**Work required**
Output the records below without changing anything in them.

Records from a pointing dataset
================

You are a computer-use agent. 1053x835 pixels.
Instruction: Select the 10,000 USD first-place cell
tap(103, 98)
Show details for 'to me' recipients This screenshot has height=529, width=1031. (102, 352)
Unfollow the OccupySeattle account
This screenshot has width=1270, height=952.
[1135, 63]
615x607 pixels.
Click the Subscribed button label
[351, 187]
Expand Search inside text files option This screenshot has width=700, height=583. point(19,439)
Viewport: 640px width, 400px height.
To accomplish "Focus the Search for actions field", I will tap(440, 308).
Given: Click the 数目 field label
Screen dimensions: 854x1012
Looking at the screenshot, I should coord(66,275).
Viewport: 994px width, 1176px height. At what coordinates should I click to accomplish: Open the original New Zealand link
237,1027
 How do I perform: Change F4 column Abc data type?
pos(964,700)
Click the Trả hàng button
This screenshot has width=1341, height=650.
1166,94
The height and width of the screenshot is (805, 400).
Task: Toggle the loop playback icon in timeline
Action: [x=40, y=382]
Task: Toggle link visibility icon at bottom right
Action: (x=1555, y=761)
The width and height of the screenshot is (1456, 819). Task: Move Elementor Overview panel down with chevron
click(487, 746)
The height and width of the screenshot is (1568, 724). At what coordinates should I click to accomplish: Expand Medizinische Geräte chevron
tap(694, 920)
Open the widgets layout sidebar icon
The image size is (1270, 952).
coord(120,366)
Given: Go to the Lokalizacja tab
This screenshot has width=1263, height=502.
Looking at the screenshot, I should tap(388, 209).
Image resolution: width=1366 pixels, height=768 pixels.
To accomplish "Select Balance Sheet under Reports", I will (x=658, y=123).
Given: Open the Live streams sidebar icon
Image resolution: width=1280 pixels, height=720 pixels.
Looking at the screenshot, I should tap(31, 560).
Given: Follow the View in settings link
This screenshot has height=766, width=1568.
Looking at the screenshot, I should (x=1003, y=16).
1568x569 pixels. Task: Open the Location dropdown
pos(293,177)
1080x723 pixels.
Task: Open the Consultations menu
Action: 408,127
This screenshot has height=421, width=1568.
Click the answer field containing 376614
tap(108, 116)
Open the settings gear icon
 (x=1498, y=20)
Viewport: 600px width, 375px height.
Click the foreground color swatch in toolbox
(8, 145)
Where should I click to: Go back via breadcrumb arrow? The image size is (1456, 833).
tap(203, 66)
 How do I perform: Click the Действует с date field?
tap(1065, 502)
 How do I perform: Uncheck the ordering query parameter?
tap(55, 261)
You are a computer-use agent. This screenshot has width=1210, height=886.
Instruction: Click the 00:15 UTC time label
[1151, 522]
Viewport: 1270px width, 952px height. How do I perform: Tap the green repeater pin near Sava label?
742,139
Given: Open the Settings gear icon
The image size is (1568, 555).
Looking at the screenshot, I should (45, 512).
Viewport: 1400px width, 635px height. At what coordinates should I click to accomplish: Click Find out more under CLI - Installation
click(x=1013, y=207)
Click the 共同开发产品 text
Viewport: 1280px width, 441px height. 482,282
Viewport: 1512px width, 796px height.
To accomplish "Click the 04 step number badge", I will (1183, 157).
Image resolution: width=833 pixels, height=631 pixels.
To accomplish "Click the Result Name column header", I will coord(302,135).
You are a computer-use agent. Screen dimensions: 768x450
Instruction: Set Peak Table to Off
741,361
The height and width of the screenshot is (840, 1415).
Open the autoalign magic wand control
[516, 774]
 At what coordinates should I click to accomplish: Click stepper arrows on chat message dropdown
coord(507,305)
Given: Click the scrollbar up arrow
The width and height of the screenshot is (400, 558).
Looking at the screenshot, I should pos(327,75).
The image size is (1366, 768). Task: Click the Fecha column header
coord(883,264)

================

**Answer below**
You are a computer-use agent. 1053x835 pixels.
Instruction: Select the 10,000 USD first-place cell
tap(103, 98)
Show details for 'to me' recipients This screenshot has height=529, width=1031. (102, 352)
Unfollow the OccupySeattle account
This screenshot has width=1270, height=952.
[1135, 63]
615x607 pixels.
Click the Subscribed button label
[351, 187]
Expand Search inside text files option This screenshot has width=700, height=583. point(19,439)
Viewport: 640px width, 400px height.
To accomplish "Focus the Search for actions field", I will tap(440, 308).
Given: Click the 数目 field label
Screen dimensions: 854x1012
Looking at the screenshot, I should coord(66,275).
Viewport: 994px width, 1176px height. At what coordinates should I click to accomplish: Open the original New Zealand link
237,1027
 How do I perform: Change F4 column Abc data type?
pos(964,700)
Click the Trả hàng button
This screenshot has width=1341, height=650.
1166,94
The height and width of the screenshot is (805, 400).
Task: Toggle the loop playback icon in timeline
Action: [x=40, y=382]
Task: Toggle link visibility icon at bottom right
Action: (x=1555, y=761)
The width and height of the screenshot is (1456, 819). Task: Move Elementor Overview panel down with chevron
click(487, 746)
The height and width of the screenshot is (1568, 724). At what coordinates should I click to accomplish: Expand Medizinische Geräte chevron
tap(694, 920)
Open the widgets layout sidebar icon
The image size is (1270, 952).
coord(120,366)
Given: Go to the Lokalizacja tab
This screenshot has width=1263, height=502.
Looking at the screenshot, I should tap(388, 209).
Image resolution: width=1366 pixels, height=768 pixels.
To accomplish "Select Balance Sheet under Reports", I will (x=658, y=123).
Given: Open the Live streams sidebar icon
Image resolution: width=1280 pixels, height=720 pixels.
Looking at the screenshot, I should tap(31, 560).
Given: Follow the View in settings link
This screenshot has height=766, width=1568.
Looking at the screenshot, I should (x=1003, y=16).
1568x569 pixels. Task: Open the Location dropdown
pos(293,177)
1080x723 pixels.
Task: Open the Consultations menu
Action: 408,127
This screenshot has height=421, width=1568.
Click the answer field containing 376614
tap(108, 116)
Open the settings gear icon
 (x=1498, y=20)
Viewport: 600px width, 375px height.
Click the foreground color swatch in toolbox
(8, 145)
Where should I click to: Go back via breadcrumb arrow? The image size is (1456, 833).
tap(203, 66)
 How do I perform: Click the Действует с date field?
tap(1065, 502)
 How do I perform: Uncheck the ordering query parameter?
tap(55, 261)
You are a computer-use agent. This screenshot has width=1210, height=886.
Instruction: Click the 00:15 UTC time label
[1151, 522]
Viewport: 1270px width, 952px height. How do I perform: Tap the green repeater pin near Sava label?
742,139
Given: Open the Settings gear icon
The image size is (1568, 555).
Looking at the screenshot, I should (45, 512).
Viewport: 1400px width, 635px height. At what coordinates should I click to accomplish: Click Find out more under CLI - Installation
click(x=1013, y=207)
Click the 共同开发产品 text
Viewport: 1280px width, 441px height. 482,282
Viewport: 1512px width, 796px height.
To accomplish "Click the 04 step number badge", I will (1183, 157).
Image resolution: width=833 pixels, height=631 pixels.
To accomplish "Click the Result Name column header", I will coord(302,135).
You are a computer-use agent. Screen dimensions: 768x450
Instruction: Set Peak Table to Off
741,361
The height and width of the screenshot is (840, 1415).
Open the autoalign magic wand control
[516, 774]
 At what coordinates should I click to accomplish: Click stepper arrows on chat message dropdown
coord(507,305)
Given: Click the scrollbar up arrow
The width and height of the screenshot is (400, 558).
Looking at the screenshot, I should pos(327,75).
The image size is (1366, 768). Task: Click the Fecha column header
coord(883,264)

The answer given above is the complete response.